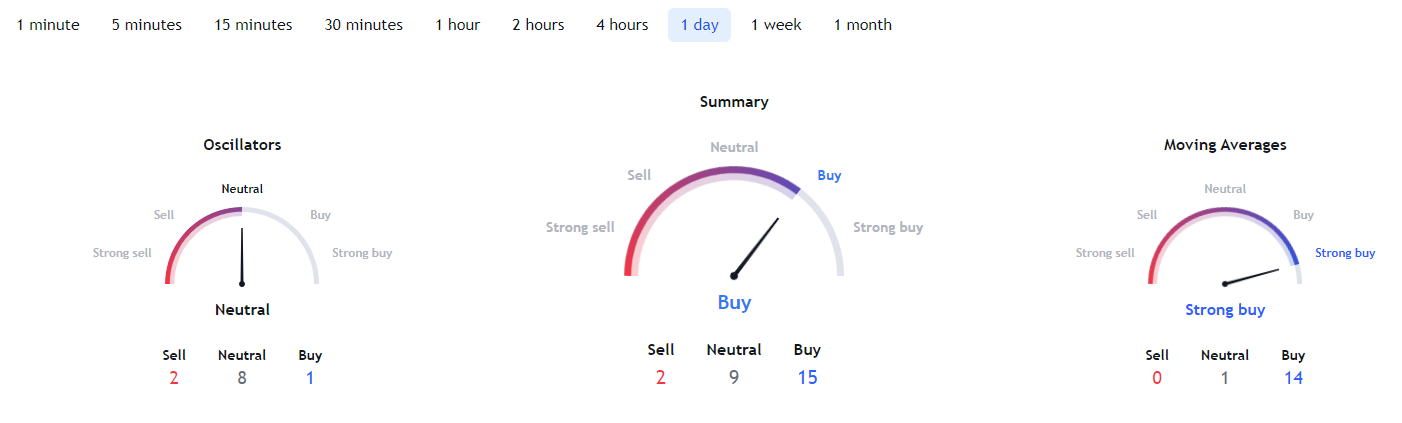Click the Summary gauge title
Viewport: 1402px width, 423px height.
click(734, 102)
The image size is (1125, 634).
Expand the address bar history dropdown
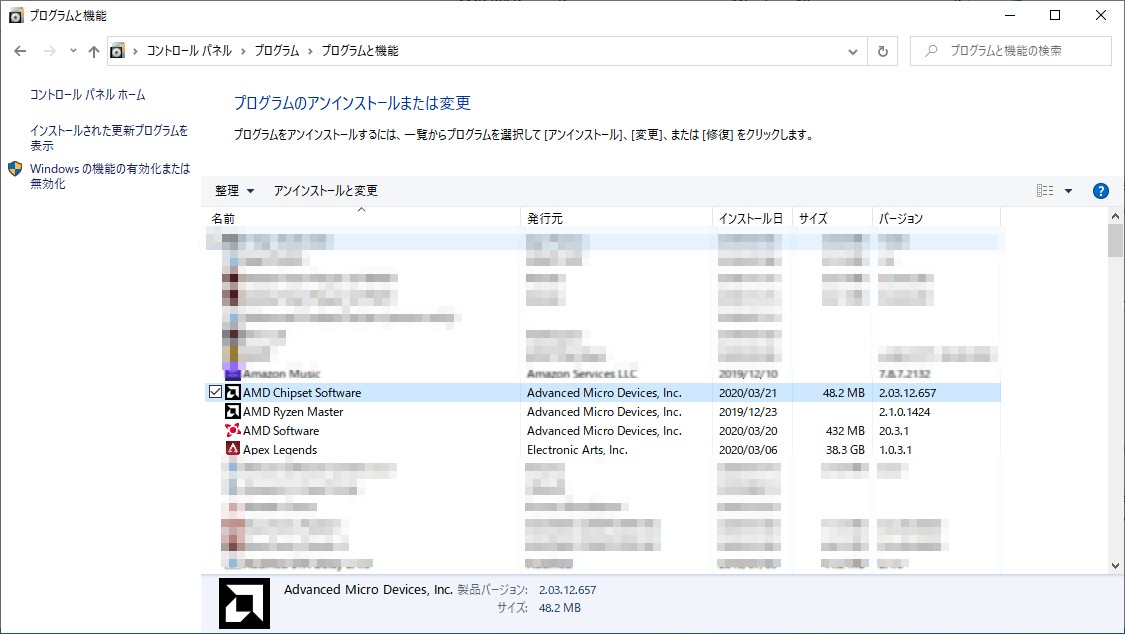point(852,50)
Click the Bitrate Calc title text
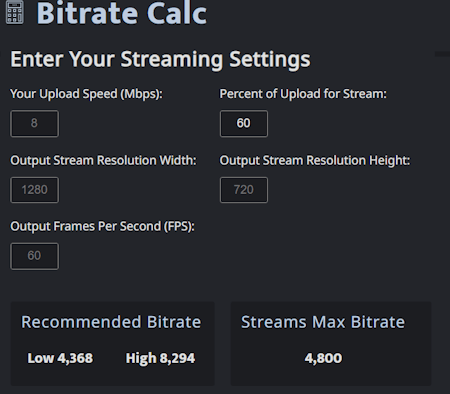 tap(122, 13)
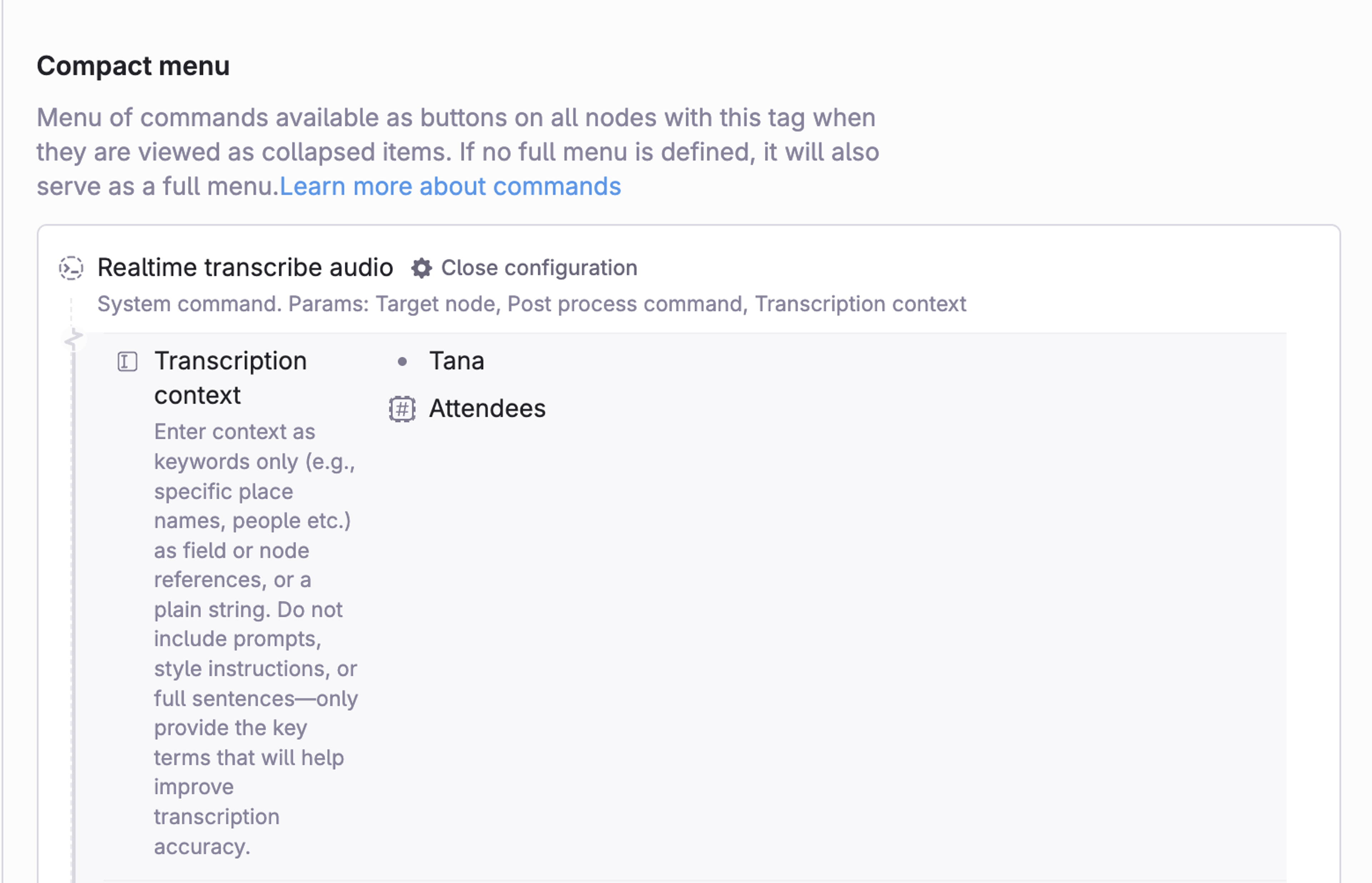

# [Description of the task]
All lines from the one containing "The image size is (1125, 634)." to the end of the entries should appear in the output exactly as written, with no pictures.

# [Result for this exercise]
The image size is (1125, 634).
Expand the address bar history dropdown
point(852,50)
Click the Bitrate Calc title text
 tap(122, 13)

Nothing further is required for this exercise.